Technology is important, of course, but it should never be the starting point. All too often the tendency is to try and solve a need in the quickest way possible by throwing some technology at it. To really get value, organisations need to step back and start with the customer. Understand how your customers are interacting with your brand, how they are likely to in the future and also ask yourself: what disruptions are there in the market that might change the way they do?
Before implementing any new business or technology strategy, organisations first need to fully understand the systems they already have. Businesses are likely to have multiple systems in place, which are not being utilised properly.
By closely examining current marketing and data architecture, and the way systems, tools and data presently connect (or fail to connect as the case may be), organisations can gather a clearer idea of where there is a genuine need for new technology.
In an age when there are more marketing and data technologies to choose from than ever before, having the skills to know which will not only deliver results for your specific needs, but also fit into your existing eco-systems, is vital.
As it stands, the niche expertise and experience required to wade through all the available technology options, identify the best fit and see how it can be successfully integrated into existing systems, are not commonly found within marketing or IT departments. As such, seeking independent, expert advice can save considerable time and money.

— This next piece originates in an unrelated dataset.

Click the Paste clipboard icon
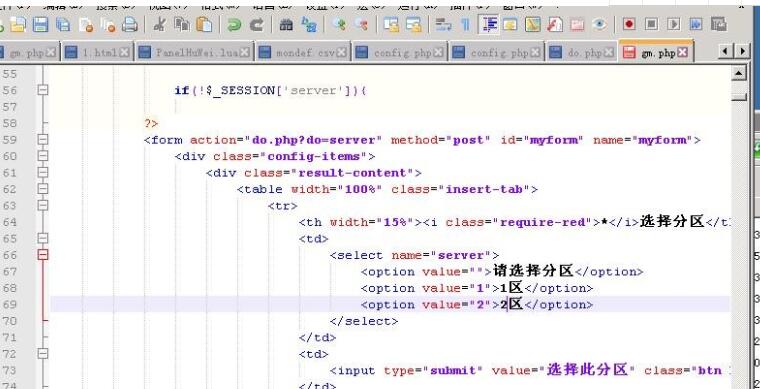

When it comes to implementation of new systems or software, many organisations make the mistake of rushing and trying to implement technology too quickly. This is perhaps understandable, as there is often immense pressure to deliver results.
However, this approach rarely delivers true value in the long-term and in fact, can often be counter-productive. By rushing implementation, and not effectively managing expectations across the business, the technology is unfairly viewed as a failure.
The key is to carefully balance the adoption of the technology with what you’re trying to achieve with it. This is precisely why developing a roadmap prior to implementation is so important. Built into this roadmap should be incremental targets, some of which can be delivered quickly in order to demonstrate value up front, as well as clear objectives that the business can work towards.
These ‘quick wins’ are critical for demonstrating the value of a system and getting that all in important buy in.
Having a tight, expert team is the difference between success and failure when it comes to affecting change. An organisation can select the best piece of technology in the world, but its true value cannot be unlocked without the appropriate expertise to implement, integrate and optimise it. For instance, a particular technology may claim to deliver X,Y and Z straight out of the box, but in reality it will need careful configuration and this means having the right talent available.
If a new technology is not integrated correctly, then adoption rates are likely to be low, it will be perceived badly and ultimately it will not provide the required return on investment or solve the issues it was bought in to address.
It is not just technical expertise that is needed. Your team also needs to be expert communicators and bridge the gap between organizational silos. They need to obtain stakeholder buy-in across the business and ensure they are regularly communicating about how the implementation and integration process is progressing and highlighting success in areas where value can be demonstrated quickly.